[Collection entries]

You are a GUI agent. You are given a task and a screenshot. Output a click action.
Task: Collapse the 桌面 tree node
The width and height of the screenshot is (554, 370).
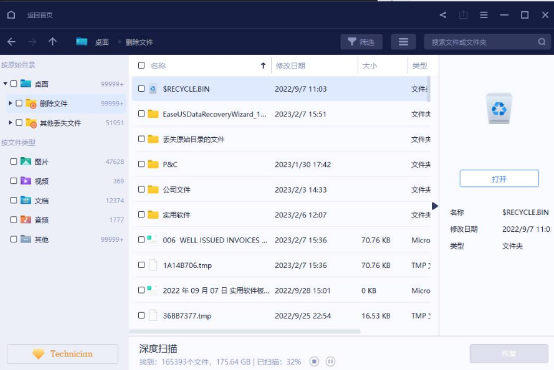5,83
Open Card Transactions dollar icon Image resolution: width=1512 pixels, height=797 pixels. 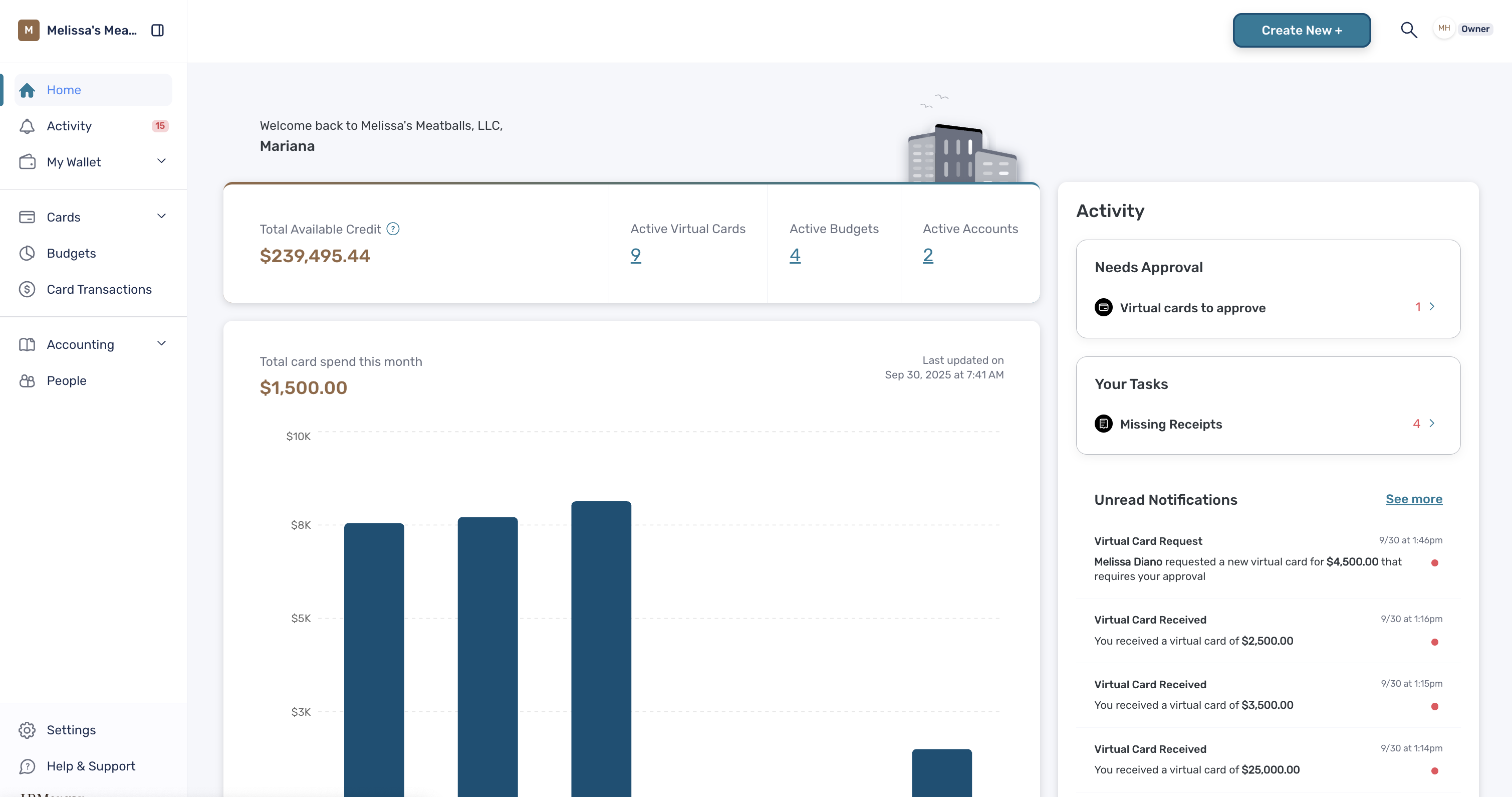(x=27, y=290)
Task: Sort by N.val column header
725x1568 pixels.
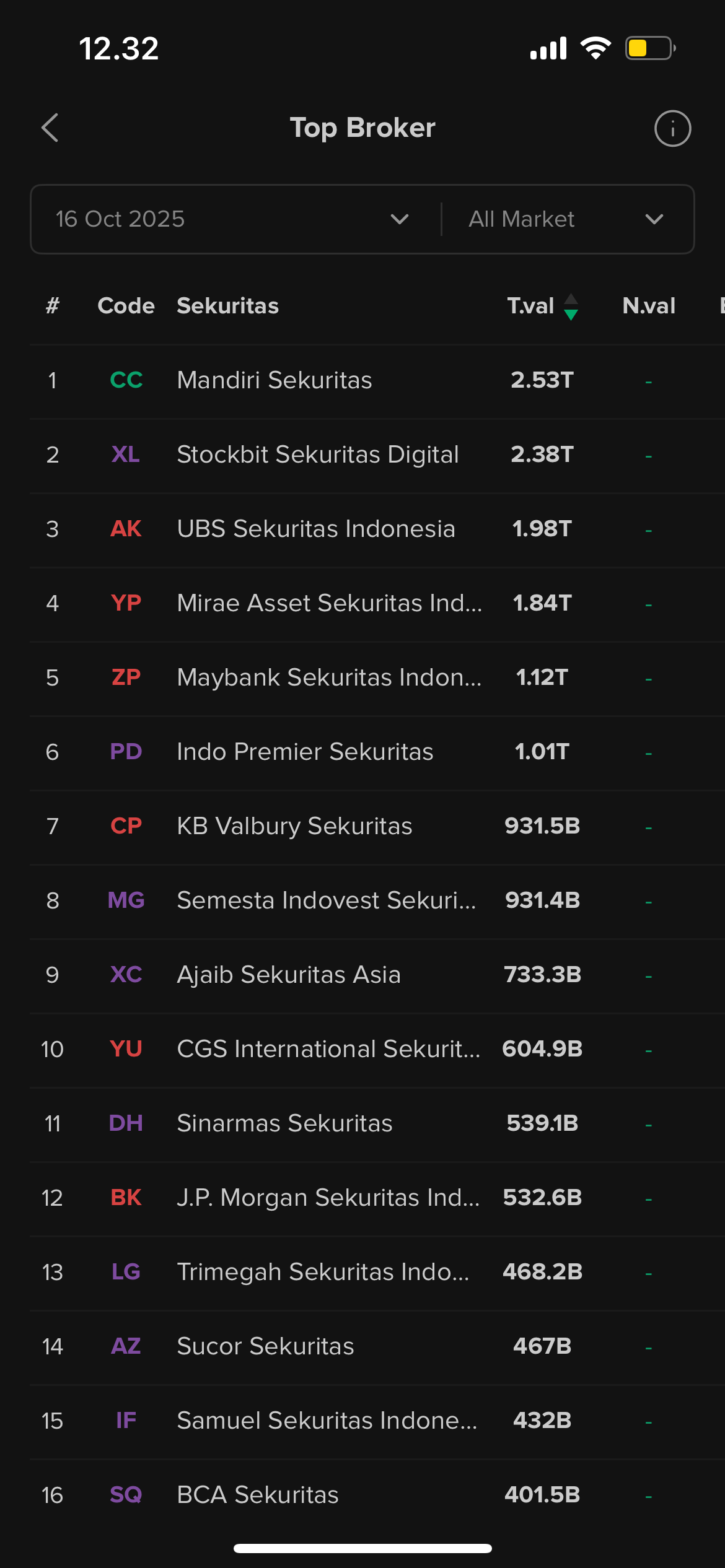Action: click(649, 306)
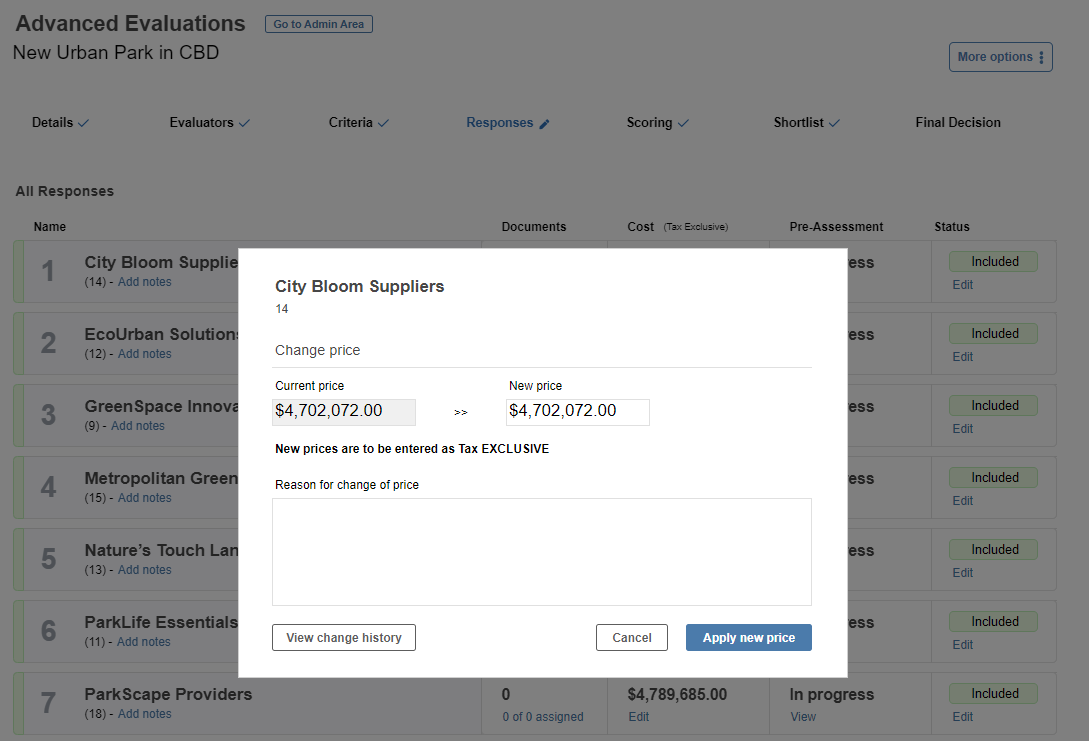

Your objective:
Give the lines of the data as a JSON list of strings, one string per line, from the line containing "Task: Sort by N.val column header" through the end of the data, including both ends. Skip blank lines and leave out the pictures.

Completed exercise:
[
  "Task: Sort by N.val column header",
  "725x1568 pixels.",
  "Action: click(649, 306)"
]